[[ PROVIDED RECORDS open ]]
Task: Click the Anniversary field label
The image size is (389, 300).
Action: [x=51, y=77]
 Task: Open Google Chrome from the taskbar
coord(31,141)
[[ PROVIDED RECORDS closed ]]
> **AIM OF THE TASK**
Repeat the listing. Keep each line precisely as shown.

> **EXERCISE RESPONSE**
Task: Click the Anniversary field label
The image size is (389, 300).
Action: [x=51, y=77]
 Task: Open Google Chrome from the taskbar
coord(31,141)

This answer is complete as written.